PROBLEM TO WORK ON
Before you reproduce the entries that follow, strip out any image they contain and keep the rest exact.

____

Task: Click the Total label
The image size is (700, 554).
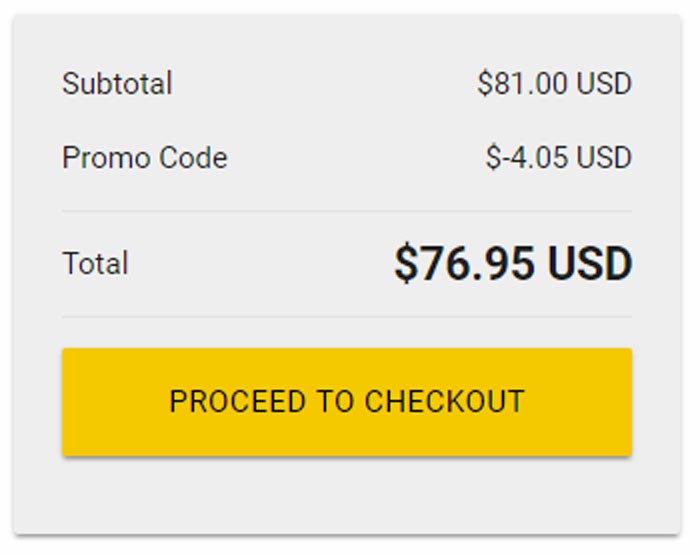Action: pyautogui.click(x=95, y=264)
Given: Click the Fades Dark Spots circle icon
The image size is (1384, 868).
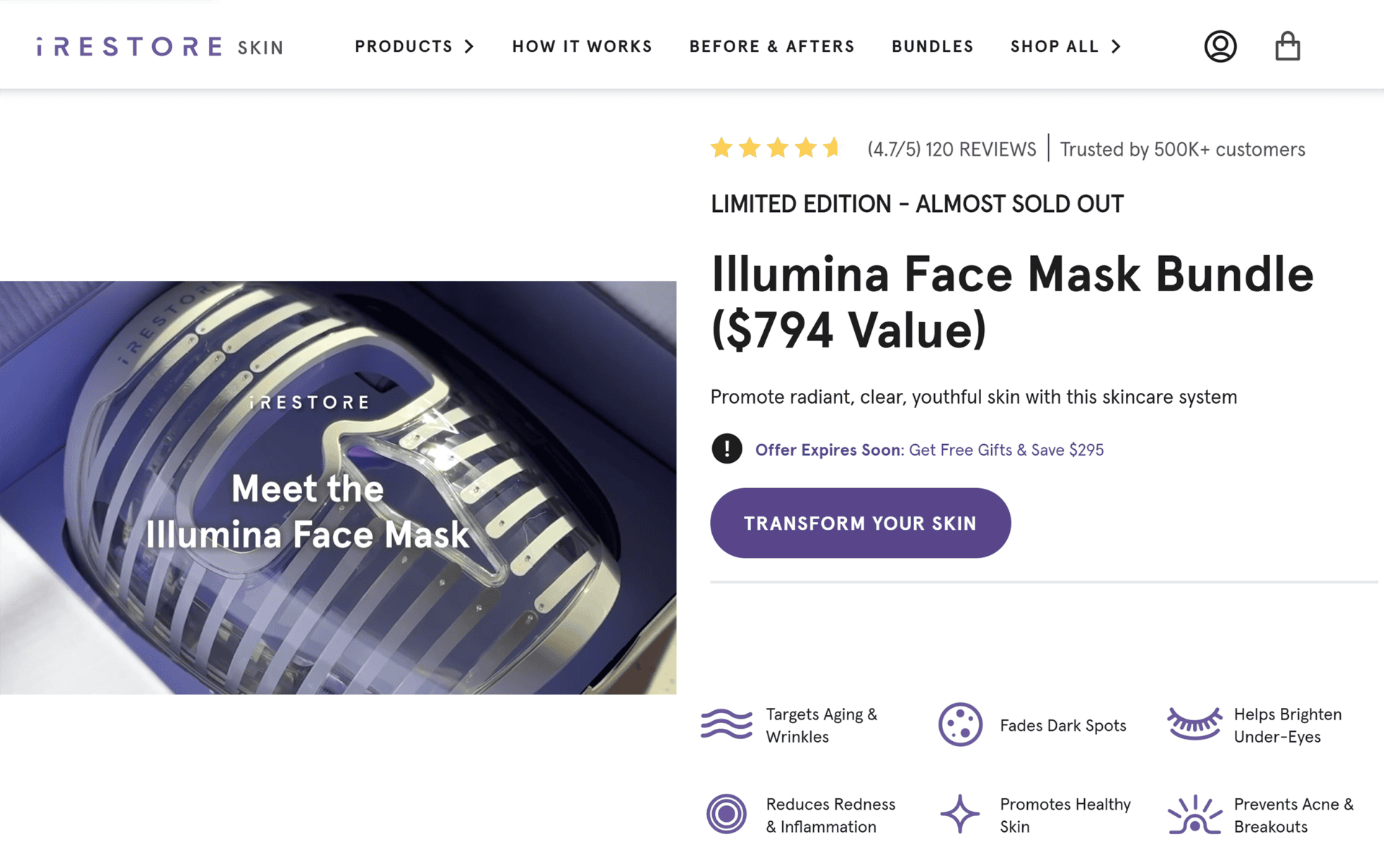Looking at the screenshot, I should point(960,725).
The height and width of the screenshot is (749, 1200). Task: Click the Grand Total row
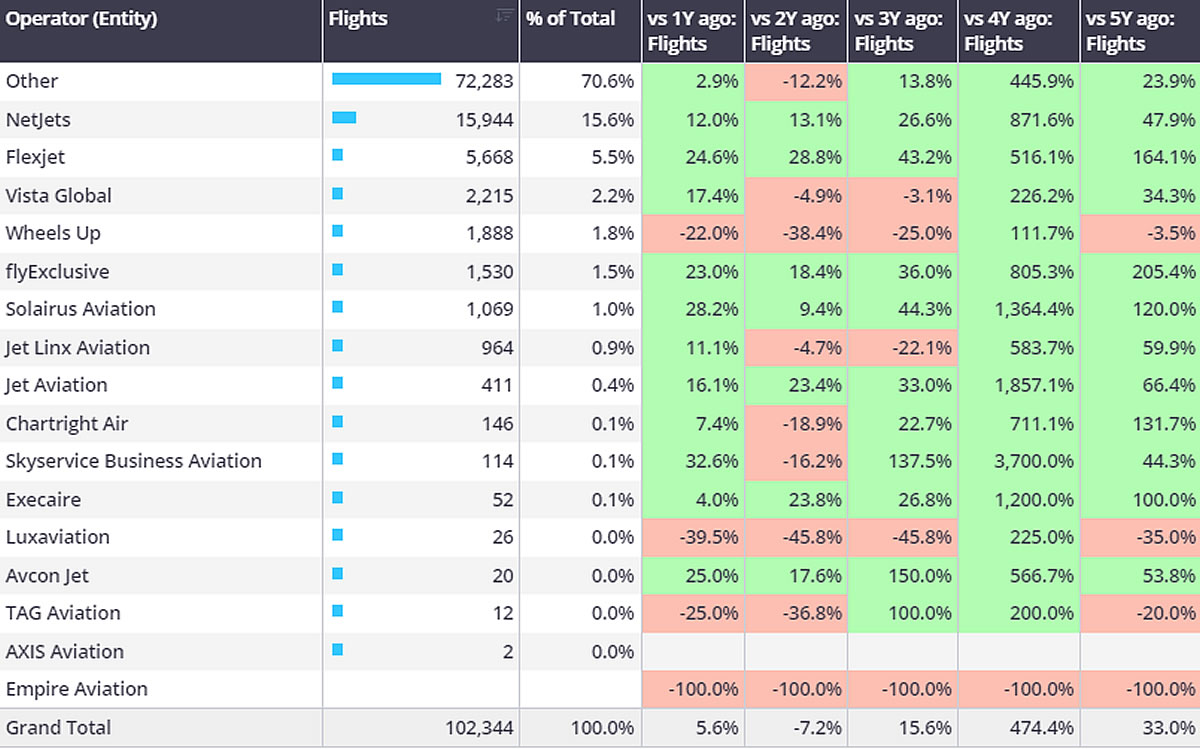point(60,728)
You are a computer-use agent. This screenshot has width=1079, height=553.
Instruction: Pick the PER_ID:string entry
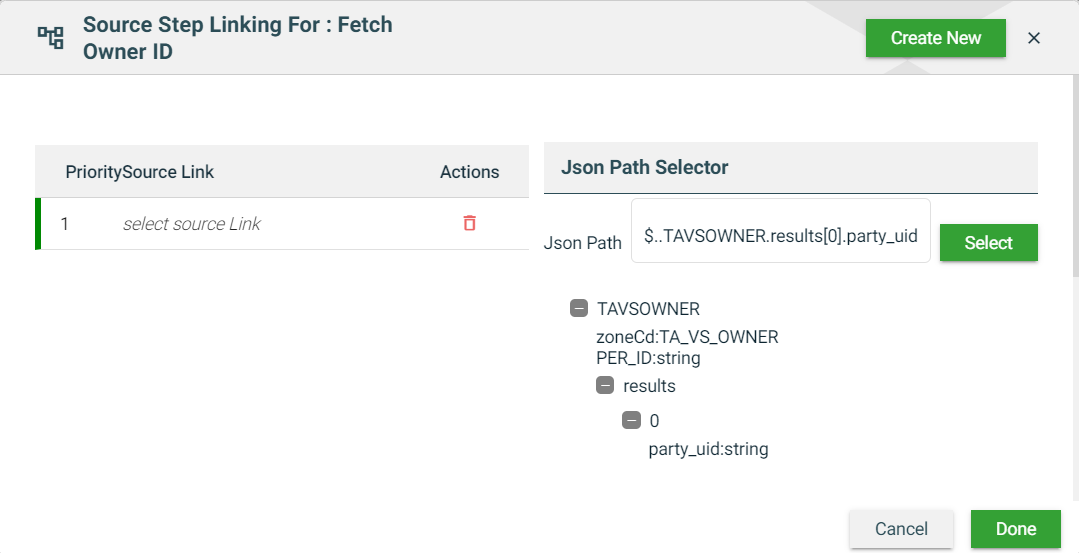pos(648,357)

____

REPLY
Task: Click the Total label
The image size is (700, 554).
Action: pyautogui.click(x=95, y=264)
Given: Click the Fades Dark Spots circle icon
The image size is (1384, 868).
Looking at the screenshot, I should point(960,725).
The height and width of the screenshot is (749, 1200). Task: Click the Grand Total row
point(60,728)
You are a computer-use agent. This screenshot has width=1079, height=553.
Instruction: Pick the PER_ID:string entry
pos(648,357)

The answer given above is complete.